For a lot of the episode, you’re led to imagine that Belinda’s robotic captors are simply hunks of metallic hoping to make use of her presence as a strategy to quell a pesky, human-ish revolt. However in its closing scenes, “The Robotic Revolution” flips the script by revealing that Missbelindachandra-1’s machine overlords are literally appearing on orders from Al, who has turned himself right into a human-machine hybrid hellbent on merging with Belinda as a result of he thinks he’s entitled to take action.
Between the episode’s twist involving Al’s identify being mistaken for an abbreviation and the way in which he’s framed as a person who thinks much less of ladies, it’s apparent that “The Robotic Revolution” is, on one degree, a narrative that’s explicitly criticizing each synthetic intelligence because it at present exists in our world and incel tradition. As if to emphasise the episode’s level, Belinda flat-out calls Missbelindachandra-1 “the planet of the incels” after she realizes what’s actually occurring.
AI and incels have each been the themes of fierce debates over how society is altering and the function expertise performs in radicalizing folks. However quite than simply treating AI as being innately malevolent, Davies felt that it was vital for “The Robotic Revolution” to dig into the ugly sides of society which can be coded into AI by dint of it being a human creation.

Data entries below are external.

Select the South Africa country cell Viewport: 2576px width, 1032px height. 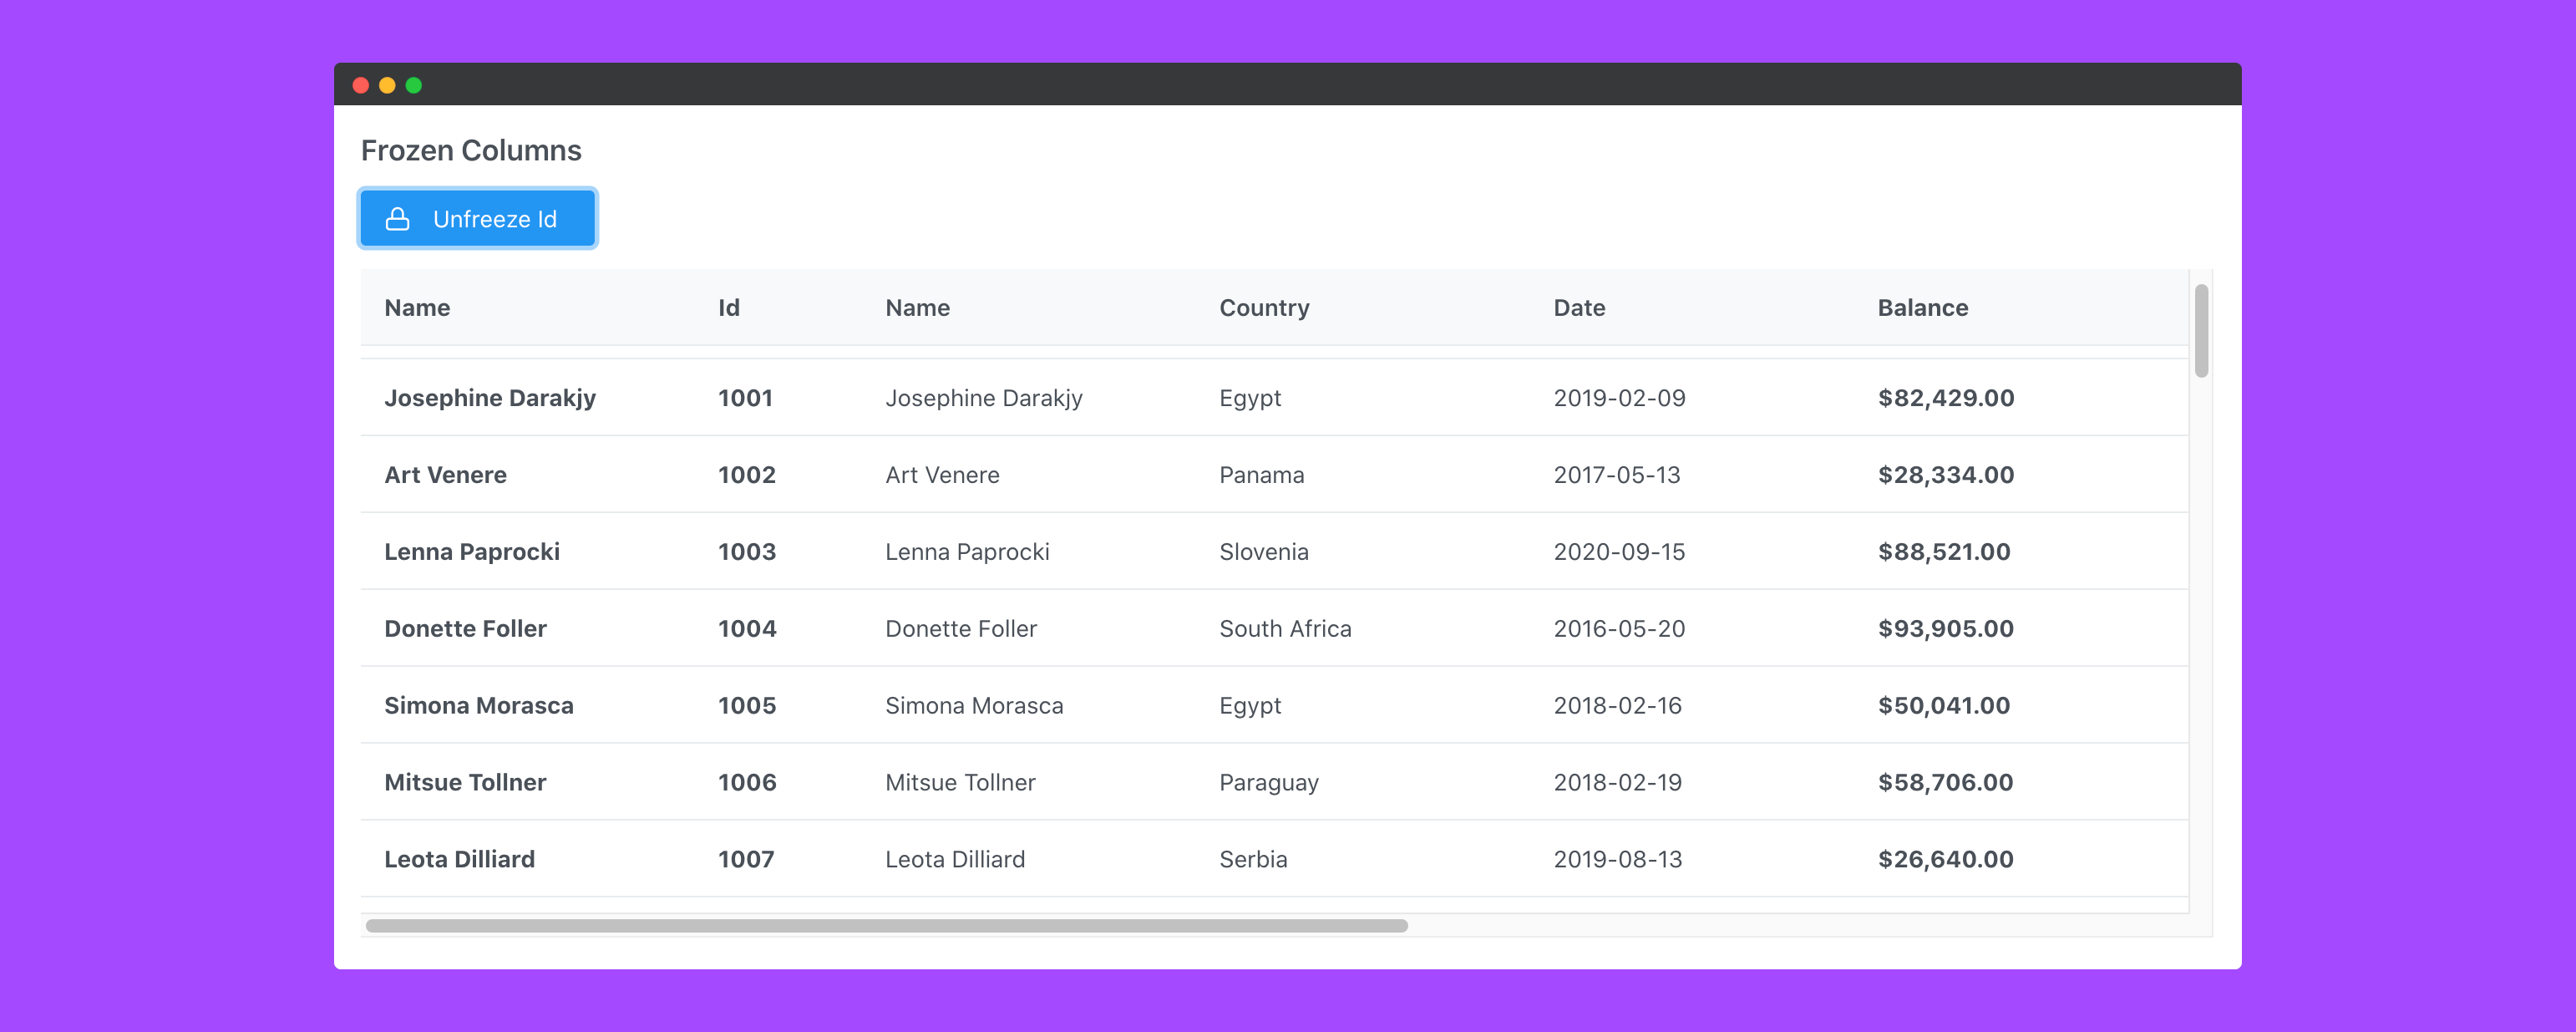(x=1284, y=629)
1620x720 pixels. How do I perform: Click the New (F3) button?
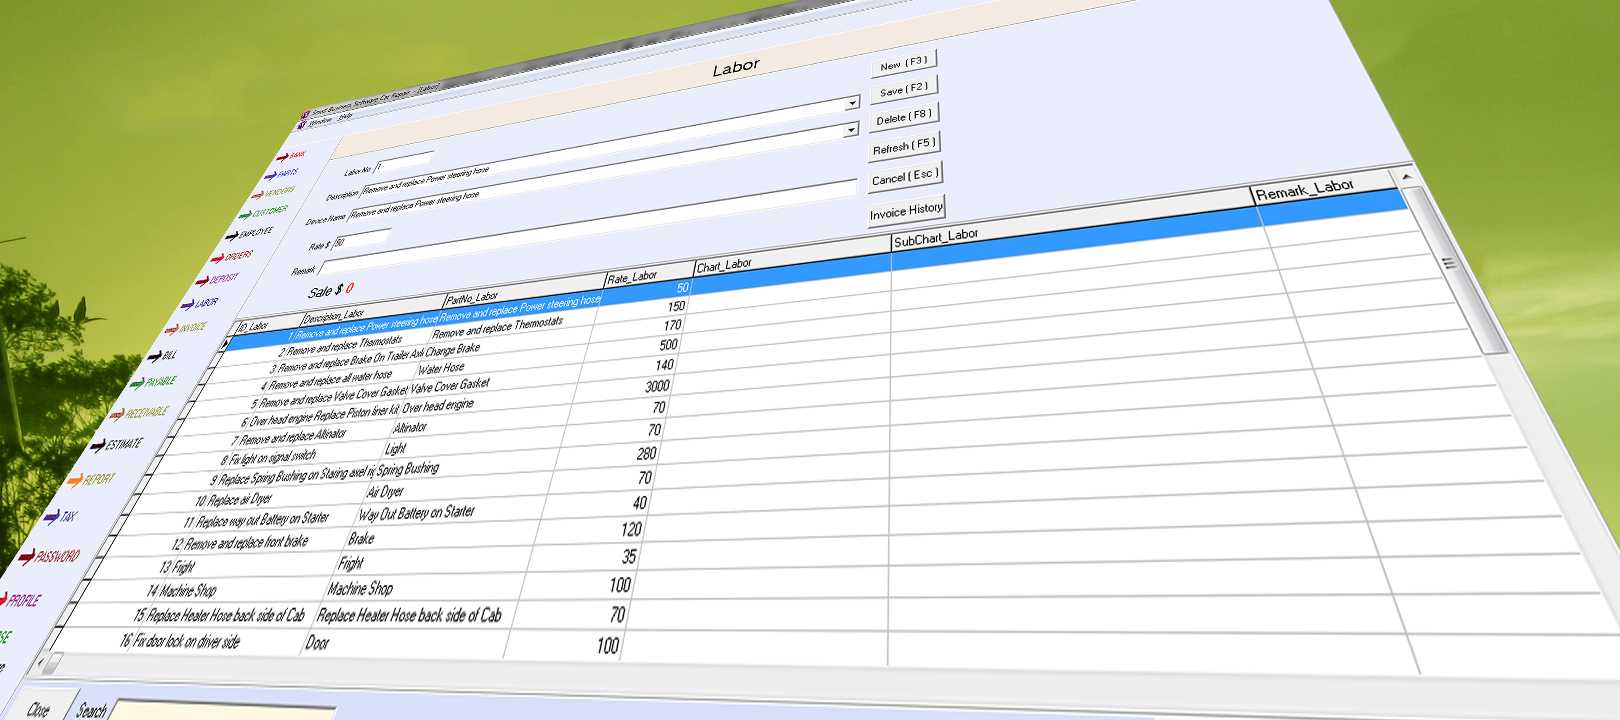903,63
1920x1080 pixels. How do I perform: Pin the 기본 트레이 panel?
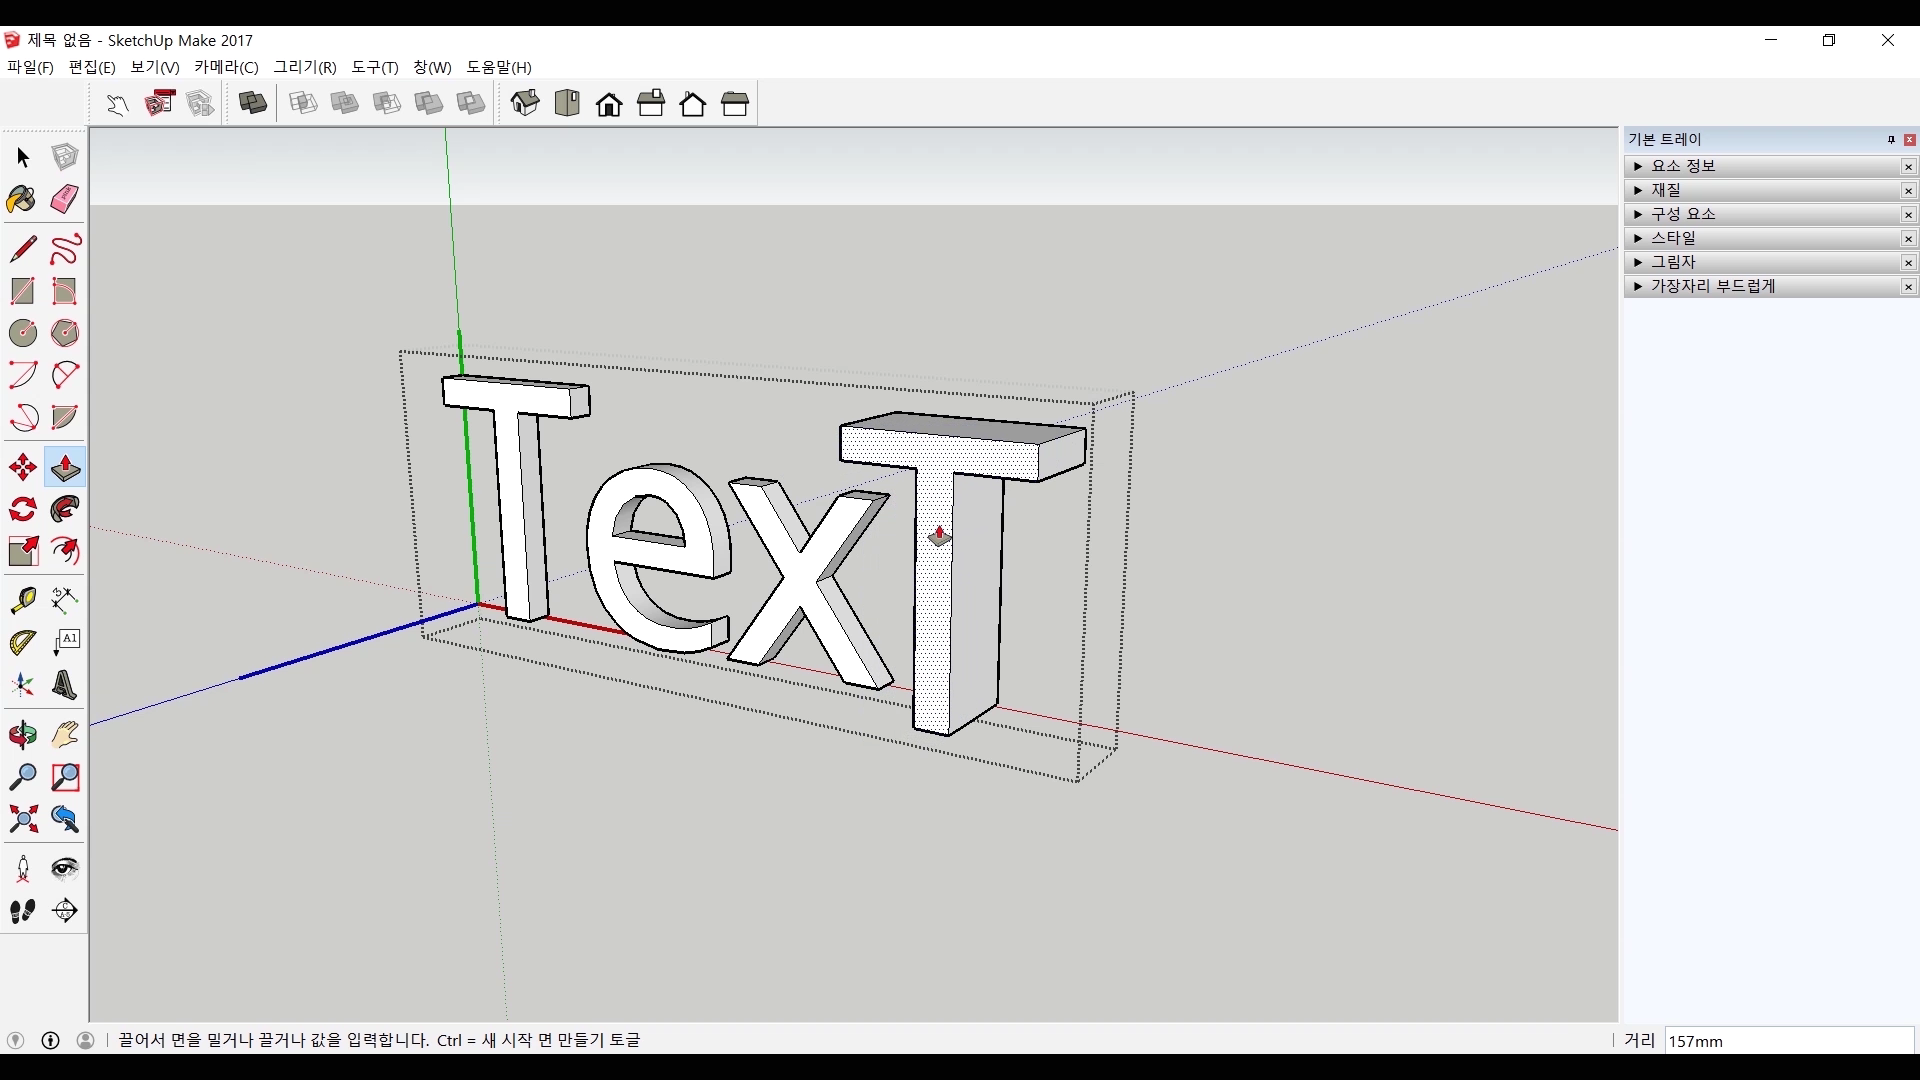pos(1891,140)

It’s not simply that the robots of Missbelindachandra-1 are evil — Al’s long-standing resentment of and need for Belinda are foundational components of them. And Davies needed the episode to really feel like an examination of how simple it may be to lose sight of the way in which a expertise’s harms are related to the way in which folks relate to the world round them.
“The whole lot I write has to have a few of the fashionable world in it, as a result of that’s all the cause and objective of science fiction,” Davies defined. “Should you take a look at those that are programming AI and surprise about their nature, that leads you very swiftly by means of the phases of what Belinda discovers on the planet Missbelindachandra-1.”
Although the Physician and Belinda emerge victorious by the top of “The Robotic Revolution,” Davies instructed me that he didn’t wish to restrict sharp social commentary to a single episode targeted on up to date subjects. The duo are travelling by means of time to Miami circa 1952 in an upcoming episode, and whereas Belinda’s “completely wide-eyed at that,” for apparent causes, the journey forces her to confront the period’s racism.
“What Belinda hasn’t thought of, particularly as a result of she’s a British lady, are the segregation legal guidelines of the time,” Davies mentioned. “Brittain’s not with out our issues on this nation, however we by no means had segregation legal guidelines just like the US did in 1952, and that turns into a really fascinating story that’s additionally very traditional Physician Who in that there’s a monstrous being on the unfastened.”